Pagode des chaises par la Troupe acrobatique de la Province du Anhui (Chine)
10e Festival mondial du cirque de demain, février 1987.
Centre national des arts du cirque
© Photographie de Gilles-Henri Polge
L’utilisation d’objets du quotidien est récurrente en Chine et les équilibres de chaises sont un excellent prétexte à développer des performances individuelles ou collectives. C’est l’instabilité de l’amoncellement qui rend la prouesse à la fois périlleuse et spectaculaire : ici la « fragilité » de l’ensemble est encore renforcée par la base de la pyramide constituée de quatre petits vases placés sous les pieds de la première chaise… La troupe acrobatique d’Anhui a fait le choix d’un groupe exclusivement féminin, pour accentuer encore davantage le contraste entre la souplesse et l’élégance des acrobates et la lourde rigidité des chaises de bois.
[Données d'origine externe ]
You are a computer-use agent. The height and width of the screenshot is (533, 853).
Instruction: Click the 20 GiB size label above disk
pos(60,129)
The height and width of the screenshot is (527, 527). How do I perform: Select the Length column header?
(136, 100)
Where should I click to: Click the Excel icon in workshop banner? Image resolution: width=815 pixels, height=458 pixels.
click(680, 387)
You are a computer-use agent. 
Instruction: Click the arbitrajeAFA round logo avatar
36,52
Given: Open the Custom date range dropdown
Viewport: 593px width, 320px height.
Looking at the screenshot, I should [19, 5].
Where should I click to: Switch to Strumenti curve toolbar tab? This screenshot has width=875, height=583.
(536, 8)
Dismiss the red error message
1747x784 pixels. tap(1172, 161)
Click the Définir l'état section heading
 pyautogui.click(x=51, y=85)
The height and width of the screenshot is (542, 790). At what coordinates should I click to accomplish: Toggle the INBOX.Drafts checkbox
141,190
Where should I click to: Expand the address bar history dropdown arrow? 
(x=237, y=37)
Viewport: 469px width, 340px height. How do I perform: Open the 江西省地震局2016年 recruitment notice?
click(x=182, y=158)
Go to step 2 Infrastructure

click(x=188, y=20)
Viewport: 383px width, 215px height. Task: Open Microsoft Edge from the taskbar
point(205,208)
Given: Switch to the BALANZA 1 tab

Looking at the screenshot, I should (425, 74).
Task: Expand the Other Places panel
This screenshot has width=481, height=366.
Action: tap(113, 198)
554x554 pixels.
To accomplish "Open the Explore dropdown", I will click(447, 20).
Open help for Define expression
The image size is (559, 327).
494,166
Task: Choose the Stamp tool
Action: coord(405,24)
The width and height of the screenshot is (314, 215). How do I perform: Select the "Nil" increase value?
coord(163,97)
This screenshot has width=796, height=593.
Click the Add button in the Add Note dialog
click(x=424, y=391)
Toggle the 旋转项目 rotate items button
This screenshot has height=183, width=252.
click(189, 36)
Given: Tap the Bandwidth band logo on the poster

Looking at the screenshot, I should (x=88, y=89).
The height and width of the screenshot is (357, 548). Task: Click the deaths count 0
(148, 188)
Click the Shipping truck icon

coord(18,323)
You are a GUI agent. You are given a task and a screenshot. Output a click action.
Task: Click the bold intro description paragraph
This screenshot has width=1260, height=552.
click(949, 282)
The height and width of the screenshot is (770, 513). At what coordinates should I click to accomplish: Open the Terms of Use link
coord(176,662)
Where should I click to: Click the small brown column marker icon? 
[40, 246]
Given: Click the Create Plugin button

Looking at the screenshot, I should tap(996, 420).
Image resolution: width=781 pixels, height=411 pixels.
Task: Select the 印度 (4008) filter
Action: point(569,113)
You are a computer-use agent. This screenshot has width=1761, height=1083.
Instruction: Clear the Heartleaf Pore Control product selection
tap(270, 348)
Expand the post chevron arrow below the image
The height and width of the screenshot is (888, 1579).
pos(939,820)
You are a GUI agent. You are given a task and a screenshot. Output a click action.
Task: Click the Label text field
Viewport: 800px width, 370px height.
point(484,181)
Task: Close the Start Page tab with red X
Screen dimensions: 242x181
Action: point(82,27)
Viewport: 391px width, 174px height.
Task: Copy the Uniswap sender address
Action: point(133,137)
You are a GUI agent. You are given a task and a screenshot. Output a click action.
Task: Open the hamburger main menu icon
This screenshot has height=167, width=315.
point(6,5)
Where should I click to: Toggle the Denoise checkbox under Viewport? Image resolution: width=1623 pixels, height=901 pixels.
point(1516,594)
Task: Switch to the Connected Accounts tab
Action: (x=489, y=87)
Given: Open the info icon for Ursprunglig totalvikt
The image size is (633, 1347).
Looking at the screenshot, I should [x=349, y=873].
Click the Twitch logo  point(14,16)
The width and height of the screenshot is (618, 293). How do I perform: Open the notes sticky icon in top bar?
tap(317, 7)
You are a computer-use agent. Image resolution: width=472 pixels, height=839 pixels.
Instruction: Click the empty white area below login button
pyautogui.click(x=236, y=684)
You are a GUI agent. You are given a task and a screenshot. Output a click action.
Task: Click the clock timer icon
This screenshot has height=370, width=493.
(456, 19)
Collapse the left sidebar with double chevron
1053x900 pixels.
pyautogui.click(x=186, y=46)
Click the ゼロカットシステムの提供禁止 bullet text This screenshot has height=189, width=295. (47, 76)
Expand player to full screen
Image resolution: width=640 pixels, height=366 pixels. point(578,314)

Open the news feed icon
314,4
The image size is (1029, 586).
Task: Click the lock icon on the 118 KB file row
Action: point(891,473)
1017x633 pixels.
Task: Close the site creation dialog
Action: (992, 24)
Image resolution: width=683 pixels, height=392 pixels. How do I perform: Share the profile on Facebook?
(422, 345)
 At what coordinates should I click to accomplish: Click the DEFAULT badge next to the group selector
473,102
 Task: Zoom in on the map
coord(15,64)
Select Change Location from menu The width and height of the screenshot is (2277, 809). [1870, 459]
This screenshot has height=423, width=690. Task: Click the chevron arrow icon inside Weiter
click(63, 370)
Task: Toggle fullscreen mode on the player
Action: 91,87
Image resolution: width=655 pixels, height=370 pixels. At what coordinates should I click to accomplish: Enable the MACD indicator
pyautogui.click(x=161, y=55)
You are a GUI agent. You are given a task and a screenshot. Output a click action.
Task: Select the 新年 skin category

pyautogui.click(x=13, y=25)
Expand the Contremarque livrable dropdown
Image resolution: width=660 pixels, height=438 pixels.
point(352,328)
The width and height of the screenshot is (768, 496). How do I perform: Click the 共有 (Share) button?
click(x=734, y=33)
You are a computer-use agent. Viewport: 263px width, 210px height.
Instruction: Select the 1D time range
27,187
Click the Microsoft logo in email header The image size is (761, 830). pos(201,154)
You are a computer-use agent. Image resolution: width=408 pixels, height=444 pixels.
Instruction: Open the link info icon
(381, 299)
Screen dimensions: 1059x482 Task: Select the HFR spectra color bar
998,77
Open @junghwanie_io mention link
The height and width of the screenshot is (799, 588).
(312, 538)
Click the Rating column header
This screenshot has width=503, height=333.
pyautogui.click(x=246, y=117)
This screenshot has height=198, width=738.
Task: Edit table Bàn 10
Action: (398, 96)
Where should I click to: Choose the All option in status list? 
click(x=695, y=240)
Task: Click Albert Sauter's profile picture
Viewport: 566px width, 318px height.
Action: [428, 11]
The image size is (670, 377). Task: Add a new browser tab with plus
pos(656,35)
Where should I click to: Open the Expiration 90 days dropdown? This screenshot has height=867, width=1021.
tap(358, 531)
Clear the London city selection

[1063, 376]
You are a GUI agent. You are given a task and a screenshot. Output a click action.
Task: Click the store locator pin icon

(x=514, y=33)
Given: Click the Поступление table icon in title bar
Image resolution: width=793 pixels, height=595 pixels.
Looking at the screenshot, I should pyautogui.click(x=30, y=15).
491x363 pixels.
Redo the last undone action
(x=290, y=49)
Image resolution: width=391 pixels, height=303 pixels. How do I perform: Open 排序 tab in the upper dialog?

L’intensité de ce type de numéro réside autant dans la pureté des équilibres que dans leur patiente mise en œuvre : l’assemblage progressif des différents éléments symbolise autant la rigoureuse construction d’un édifice traditionnel que sa disparition lorsque la pyramide se disloque à l’issue de la dernière figure.
C’est une pyramide de chaises comme celle-ci qui a « déclenché » le concept initial de l’École nationale de cirque de Montréal conçue par l’architecte Robert Magne.